▶ _WHAT THIS TASK INVOLVES_: Output the entries below so that they read exactly as they do now.

▶ _Collected data entries_:
============
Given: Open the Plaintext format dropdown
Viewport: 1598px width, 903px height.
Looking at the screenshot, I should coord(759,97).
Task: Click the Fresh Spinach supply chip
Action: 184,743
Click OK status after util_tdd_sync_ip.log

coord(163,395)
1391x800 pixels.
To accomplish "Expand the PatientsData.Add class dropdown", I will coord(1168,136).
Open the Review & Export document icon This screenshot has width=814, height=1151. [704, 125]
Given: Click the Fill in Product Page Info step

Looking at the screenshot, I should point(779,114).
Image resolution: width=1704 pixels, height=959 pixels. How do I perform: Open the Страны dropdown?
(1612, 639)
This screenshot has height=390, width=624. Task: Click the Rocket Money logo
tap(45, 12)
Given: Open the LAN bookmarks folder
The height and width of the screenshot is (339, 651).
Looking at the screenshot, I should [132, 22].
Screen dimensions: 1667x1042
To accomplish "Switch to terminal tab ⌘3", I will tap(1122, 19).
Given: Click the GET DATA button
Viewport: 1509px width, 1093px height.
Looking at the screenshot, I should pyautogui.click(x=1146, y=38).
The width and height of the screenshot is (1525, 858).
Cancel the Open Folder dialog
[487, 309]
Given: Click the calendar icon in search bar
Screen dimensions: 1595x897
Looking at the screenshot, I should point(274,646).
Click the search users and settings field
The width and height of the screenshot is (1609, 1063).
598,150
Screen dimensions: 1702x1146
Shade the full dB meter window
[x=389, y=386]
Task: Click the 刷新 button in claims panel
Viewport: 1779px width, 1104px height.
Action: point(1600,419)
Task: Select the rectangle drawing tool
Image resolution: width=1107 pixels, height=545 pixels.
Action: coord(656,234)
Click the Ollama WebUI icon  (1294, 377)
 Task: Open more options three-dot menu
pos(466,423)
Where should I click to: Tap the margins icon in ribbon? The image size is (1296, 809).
============
▶ _SOLUTION TO THIS PROBLEM_:
Given: Open the Plaintext format dropdown
Viewport: 1598px width, 903px height.
Looking at the screenshot, I should coord(759,97).
Task: Click the Fresh Spinach supply chip
Action: 184,743
Click OK status after util_tdd_sync_ip.log

coord(163,395)
1391x800 pixels.
To accomplish "Expand the PatientsData.Add class dropdown", I will coord(1168,136).
Open the Review & Export document icon This screenshot has width=814, height=1151. [704, 125]
Given: Click the Fill in Product Page Info step

Looking at the screenshot, I should point(779,114).
Image resolution: width=1704 pixels, height=959 pixels. How do I perform: Open the Страны dropdown?
(1612, 639)
This screenshot has height=390, width=624. Task: Click the Rocket Money logo
tap(45, 12)
Given: Open the LAN bookmarks folder
The height and width of the screenshot is (339, 651).
Looking at the screenshot, I should [132, 22].
Screen dimensions: 1667x1042
To accomplish "Switch to terminal tab ⌘3", I will tap(1122, 19).
Given: Click the GET DATA button
Viewport: 1509px width, 1093px height.
Looking at the screenshot, I should pyautogui.click(x=1146, y=38).
The width and height of the screenshot is (1525, 858).
Cancel the Open Folder dialog
[487, 309]
Given: Click the calendar icon in search bar
Screen dimensions: 1595x897
Looking at the screenshot, I should point(274,646).
Click the search users and settings field
The width and height of the screenshot is (1609, 1063).
598,150
Screen dimensions: 1702x1146
Shade the full dB meter window
[x=389, y=386]
Task: Click the 刷新 button in claims panel
Viewport: 1779px width, 1104px height.
Action: point(1600,419)
Task: Select the rectangle drawing tool
Image resolution: width=1107 pixels, height=545 pixels.
Action: coord(656,234)
Click the Ollama WebUI icon  (1294, 377)
 Task: Open more options three-dot menu
pos(466,423)
Where should I click to: Tap the margins icon in ribbon? The image size is (1296, 809).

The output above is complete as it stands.